*TEXT PROVIDED*
---
While perusing the menus, you will spend a good bit of time looking at the LCD monitor (unless you elect to plug the camcorder into a TV), as the viewfinder is far too small for this sort of work. This offers a good chance to get familiar with the monitor. Using the monitor does cut into battery life, but it also makes filming a good bit easier, so most people will rely heavily on it. Following the well-established pattern for palm-held camcorders, the GR-D33's LCD monitor flips out perpendicular to the camera on the left and can be rotated freely around a swivel point. The range of rotation is from 90° down (so the screen faces the floor) to 180° up (so the screen faces forward). When rotated 180° up, the image flips over, making it appear upright to someone standing in front of the camera. While in this position, the screen can also be folded flat against the side of the camera. When folded flat, the latch partially engages, which worried me a bit the first time since the release is on the back of the screen at that point, but it doesn't fully engage and readily swings back out. This range of movement is standard for any modern palm-held camcorder, and the GR-D33 fortunately does not deviate from the standard.
---
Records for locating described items
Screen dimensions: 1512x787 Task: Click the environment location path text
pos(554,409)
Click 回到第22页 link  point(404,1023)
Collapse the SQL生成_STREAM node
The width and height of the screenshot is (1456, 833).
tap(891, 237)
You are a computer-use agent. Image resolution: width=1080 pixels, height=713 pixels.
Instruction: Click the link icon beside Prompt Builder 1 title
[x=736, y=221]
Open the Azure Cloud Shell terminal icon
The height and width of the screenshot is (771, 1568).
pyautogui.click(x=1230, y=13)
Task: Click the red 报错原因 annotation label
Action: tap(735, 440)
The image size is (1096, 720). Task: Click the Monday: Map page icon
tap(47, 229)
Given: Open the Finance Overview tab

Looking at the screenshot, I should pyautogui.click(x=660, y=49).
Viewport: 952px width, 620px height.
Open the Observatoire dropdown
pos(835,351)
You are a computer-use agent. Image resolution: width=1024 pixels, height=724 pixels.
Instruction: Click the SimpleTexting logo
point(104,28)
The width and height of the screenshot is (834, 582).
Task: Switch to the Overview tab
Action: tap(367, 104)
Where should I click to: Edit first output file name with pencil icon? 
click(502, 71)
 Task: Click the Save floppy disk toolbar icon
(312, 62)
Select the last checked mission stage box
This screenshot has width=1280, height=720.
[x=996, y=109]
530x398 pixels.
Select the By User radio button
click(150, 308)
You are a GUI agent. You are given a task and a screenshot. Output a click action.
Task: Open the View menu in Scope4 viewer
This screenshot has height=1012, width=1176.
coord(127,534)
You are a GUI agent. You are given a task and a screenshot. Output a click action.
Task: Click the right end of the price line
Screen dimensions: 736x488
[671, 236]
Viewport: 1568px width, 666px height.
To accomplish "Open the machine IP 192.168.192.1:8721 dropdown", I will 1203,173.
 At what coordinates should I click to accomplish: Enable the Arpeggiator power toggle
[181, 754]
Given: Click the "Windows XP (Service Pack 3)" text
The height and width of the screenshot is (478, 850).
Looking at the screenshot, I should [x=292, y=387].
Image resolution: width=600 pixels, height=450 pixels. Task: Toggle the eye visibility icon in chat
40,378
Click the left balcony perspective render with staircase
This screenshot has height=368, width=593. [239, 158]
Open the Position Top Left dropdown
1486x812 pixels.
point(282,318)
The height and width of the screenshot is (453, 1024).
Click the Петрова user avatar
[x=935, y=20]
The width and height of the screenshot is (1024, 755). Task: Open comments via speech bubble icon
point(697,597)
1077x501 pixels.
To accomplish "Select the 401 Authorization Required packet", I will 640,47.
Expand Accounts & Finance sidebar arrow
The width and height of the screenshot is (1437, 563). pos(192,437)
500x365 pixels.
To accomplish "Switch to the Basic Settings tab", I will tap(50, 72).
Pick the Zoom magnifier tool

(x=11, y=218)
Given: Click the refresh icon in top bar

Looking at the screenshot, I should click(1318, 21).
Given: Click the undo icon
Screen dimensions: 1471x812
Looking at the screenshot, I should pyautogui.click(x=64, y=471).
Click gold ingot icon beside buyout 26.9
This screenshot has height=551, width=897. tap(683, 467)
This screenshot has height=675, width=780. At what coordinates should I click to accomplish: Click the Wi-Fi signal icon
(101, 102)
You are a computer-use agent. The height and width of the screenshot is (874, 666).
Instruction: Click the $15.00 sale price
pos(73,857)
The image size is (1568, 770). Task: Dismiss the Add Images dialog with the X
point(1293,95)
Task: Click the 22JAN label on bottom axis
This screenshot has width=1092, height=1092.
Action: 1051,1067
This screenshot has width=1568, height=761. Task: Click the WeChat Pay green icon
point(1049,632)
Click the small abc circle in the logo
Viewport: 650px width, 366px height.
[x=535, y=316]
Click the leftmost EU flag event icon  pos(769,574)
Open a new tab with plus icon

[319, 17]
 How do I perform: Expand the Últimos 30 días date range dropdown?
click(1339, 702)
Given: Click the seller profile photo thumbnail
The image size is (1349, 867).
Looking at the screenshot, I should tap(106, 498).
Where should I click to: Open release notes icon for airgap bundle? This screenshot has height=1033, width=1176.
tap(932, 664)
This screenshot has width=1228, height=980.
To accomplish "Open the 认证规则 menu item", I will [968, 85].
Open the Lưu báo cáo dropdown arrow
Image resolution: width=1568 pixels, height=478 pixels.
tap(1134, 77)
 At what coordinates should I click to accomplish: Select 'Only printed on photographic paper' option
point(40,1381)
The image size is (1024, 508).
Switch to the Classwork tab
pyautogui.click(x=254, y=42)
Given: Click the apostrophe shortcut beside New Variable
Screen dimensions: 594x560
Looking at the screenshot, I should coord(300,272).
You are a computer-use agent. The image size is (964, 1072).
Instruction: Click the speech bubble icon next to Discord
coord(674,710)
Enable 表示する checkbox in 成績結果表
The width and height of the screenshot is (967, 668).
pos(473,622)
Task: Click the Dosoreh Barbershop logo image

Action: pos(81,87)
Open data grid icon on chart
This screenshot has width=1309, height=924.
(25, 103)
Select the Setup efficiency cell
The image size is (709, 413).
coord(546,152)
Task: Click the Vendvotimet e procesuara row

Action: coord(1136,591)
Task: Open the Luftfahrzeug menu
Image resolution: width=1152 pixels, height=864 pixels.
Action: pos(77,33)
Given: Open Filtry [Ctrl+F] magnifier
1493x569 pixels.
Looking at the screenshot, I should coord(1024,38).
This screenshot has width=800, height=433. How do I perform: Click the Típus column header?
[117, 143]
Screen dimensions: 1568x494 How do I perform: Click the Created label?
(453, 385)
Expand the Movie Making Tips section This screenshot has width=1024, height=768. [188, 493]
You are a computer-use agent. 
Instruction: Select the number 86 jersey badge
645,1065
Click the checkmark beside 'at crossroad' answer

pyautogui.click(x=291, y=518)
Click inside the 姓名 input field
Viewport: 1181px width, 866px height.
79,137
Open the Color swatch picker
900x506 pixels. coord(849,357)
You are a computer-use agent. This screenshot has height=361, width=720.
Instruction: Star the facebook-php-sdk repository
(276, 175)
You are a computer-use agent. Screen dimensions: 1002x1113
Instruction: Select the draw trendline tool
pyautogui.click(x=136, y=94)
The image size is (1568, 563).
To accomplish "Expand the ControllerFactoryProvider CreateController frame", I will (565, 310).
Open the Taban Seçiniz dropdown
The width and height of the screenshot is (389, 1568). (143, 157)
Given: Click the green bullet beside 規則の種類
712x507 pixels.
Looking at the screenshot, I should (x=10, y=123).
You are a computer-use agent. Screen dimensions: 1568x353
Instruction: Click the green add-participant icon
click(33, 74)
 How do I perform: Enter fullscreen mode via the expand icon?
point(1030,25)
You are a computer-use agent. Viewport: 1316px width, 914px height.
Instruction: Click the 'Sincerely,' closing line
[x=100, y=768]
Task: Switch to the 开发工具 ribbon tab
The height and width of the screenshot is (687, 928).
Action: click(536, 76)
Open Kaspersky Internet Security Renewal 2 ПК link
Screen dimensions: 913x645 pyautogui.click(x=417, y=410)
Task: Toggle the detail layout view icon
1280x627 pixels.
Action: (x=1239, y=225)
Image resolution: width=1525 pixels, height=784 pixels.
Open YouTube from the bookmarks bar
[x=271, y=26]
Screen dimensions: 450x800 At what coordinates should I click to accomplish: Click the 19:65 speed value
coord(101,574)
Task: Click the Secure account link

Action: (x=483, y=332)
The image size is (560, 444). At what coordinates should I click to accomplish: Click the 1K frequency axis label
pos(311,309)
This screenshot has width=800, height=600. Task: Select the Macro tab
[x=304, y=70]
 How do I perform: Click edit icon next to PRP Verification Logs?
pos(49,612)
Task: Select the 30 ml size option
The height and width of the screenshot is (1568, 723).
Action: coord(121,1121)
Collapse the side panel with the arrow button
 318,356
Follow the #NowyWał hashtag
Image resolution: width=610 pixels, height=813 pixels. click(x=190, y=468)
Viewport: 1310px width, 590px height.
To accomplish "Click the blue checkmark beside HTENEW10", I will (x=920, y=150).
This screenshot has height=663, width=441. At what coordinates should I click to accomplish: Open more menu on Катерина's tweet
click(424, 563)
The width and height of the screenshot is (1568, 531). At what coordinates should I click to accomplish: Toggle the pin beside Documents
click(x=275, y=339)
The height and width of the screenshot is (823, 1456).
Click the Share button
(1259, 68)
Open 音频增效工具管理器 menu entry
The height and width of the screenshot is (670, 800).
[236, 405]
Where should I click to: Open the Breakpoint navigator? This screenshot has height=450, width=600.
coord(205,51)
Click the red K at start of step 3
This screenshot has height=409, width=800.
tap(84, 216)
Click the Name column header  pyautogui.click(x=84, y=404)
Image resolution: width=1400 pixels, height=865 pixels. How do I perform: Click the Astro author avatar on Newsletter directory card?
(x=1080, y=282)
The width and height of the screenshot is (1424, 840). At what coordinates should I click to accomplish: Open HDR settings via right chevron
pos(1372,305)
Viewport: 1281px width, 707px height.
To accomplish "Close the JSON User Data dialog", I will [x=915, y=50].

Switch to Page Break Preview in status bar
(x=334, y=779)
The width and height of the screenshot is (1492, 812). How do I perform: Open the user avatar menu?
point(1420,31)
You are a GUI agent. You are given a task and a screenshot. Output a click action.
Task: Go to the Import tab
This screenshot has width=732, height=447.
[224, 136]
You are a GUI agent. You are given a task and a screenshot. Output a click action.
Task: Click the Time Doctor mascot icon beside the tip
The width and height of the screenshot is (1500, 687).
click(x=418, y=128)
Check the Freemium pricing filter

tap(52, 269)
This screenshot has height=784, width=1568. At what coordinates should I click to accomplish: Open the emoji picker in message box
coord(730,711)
---
*WORK TO COMPLETE*
1: Answer the following questions using the text on the GR-D33's LCD monitor:
(a) Why will someone perusing the menus spend much of that time looking at the LCD monitor?
(b) Through what range can the monitor be rotated?
(c) What happens to the image when the monitor is rotated 180° up?
2: Summarize the text on the GR-D33's LCD monitor in two sentences.

*EXERCISE ANSWERS*
1:
(a) The viewfinder is far too small for that sort of work.
(b) From 90° down, with the screen facing the floor, to 180° up, with the screen facing forward.
(c) The image flips over, so it appears upright to someone standing in front of the camera.

2: The GR-D33's LCD monitor, which most people will rely on heavily despite its drain on battery life, flips out on the left side and rotates from 90° down to 180° up, with the image flipping when the screen faces forward. In that forward position the screen can also fold flat against the camera, where the latch only partially engages, and this range of movement matches the standard for modern palm-held camcorders.